Buy-to-let property is a wealth machine that many in Singapore or Asia think is ideal for their retirement income. (In case you are new to the concept of wealth machines, you can read it here)

I am okay with that as a wealth machine.

It is just that how do you plan your financial independence, or retirement with the income from a buy-to-let property?

There are two questions we need to contend with:

  1. What is the starting income that you use to plan?
  2. How does the income grow from the start and over time?

Answering these two questions have critical outcome to whether your plan work or not.

The very common assumptions used in planning:

  1. The current rental yield that the client or prospect has secured.
  2. An assume annual growth rate of 2-3% p.a.

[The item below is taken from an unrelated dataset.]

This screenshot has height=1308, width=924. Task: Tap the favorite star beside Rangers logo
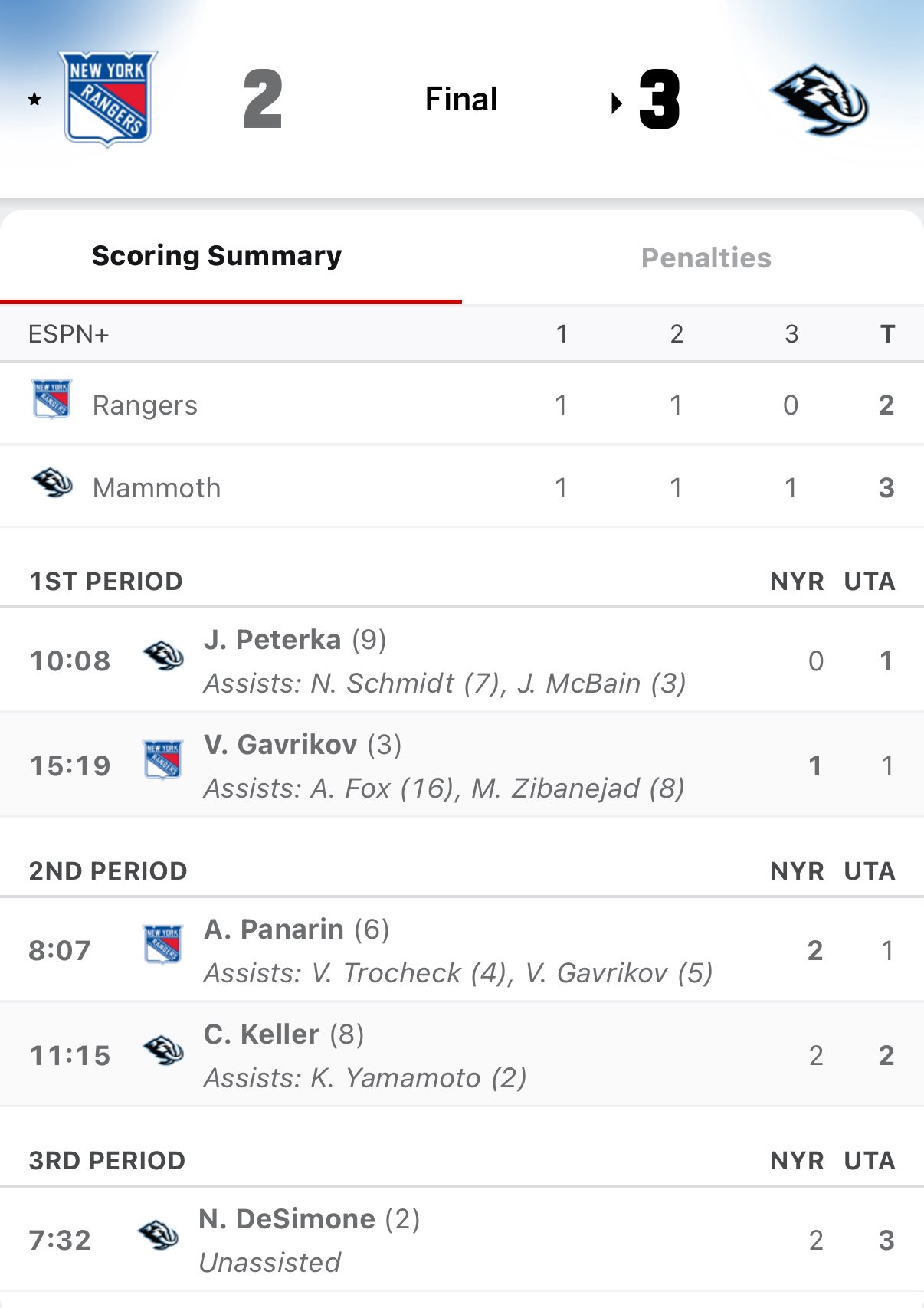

Are these planning assumptions sound? I don’t know.

If we look at the data, planning like this may result in a mismatch in your expectations compare to the reality.

I realize that we have about 15.5 years of gross HDB rental income data that can help us understand the actual income growth. With this data we can see:

  1. Imagine someone happens not to be living in one of the HDB flats.
  2. Fully paid off the flat.
  3. Is paid an income that the homeowner needs to support him or her?
  4. If the homeowner imagine that they go back to year X, and lives through this income experience, how much anxiety will they feel? Or would they have peace of mind?

HDB has some historical median gross rental income data of various Singapore areas here.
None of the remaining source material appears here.